* Problem statement *
Repeat the entries below word for word, from the start up to and including the line containing "Open the Analytics page". Leave the pictures out of your answer.
::: Rows
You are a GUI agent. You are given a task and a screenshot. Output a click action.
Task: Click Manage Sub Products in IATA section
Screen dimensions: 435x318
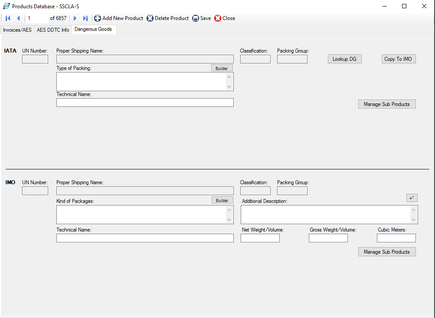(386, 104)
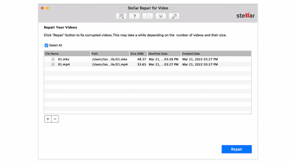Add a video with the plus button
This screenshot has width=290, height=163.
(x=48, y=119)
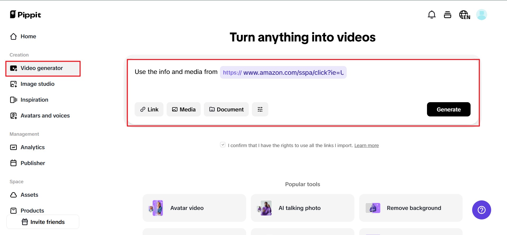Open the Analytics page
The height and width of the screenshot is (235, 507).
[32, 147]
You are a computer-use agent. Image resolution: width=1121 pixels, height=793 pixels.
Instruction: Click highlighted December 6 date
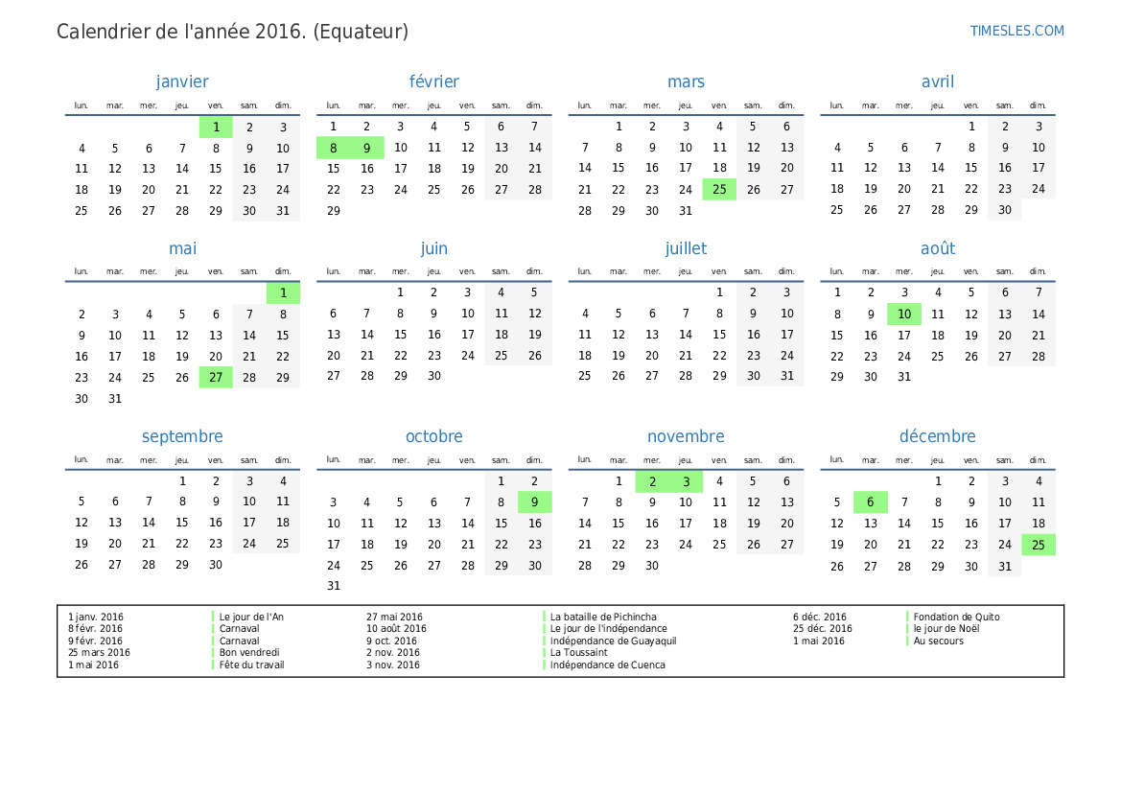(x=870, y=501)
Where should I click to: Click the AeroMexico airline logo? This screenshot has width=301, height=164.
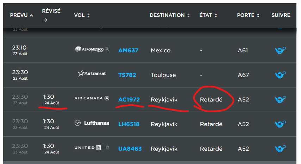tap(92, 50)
::::::
* Worked answer *
You are a GUI agent. You are given a task and a screenshot. Output a click action.
Task: Click Manage Sub Products in IATA section
Screen dimensions: 435x318
(386, 104)
Add a video with the plus button
This screenshot has width=290, height=163.
(x=48, y=119)
Open the Analytics page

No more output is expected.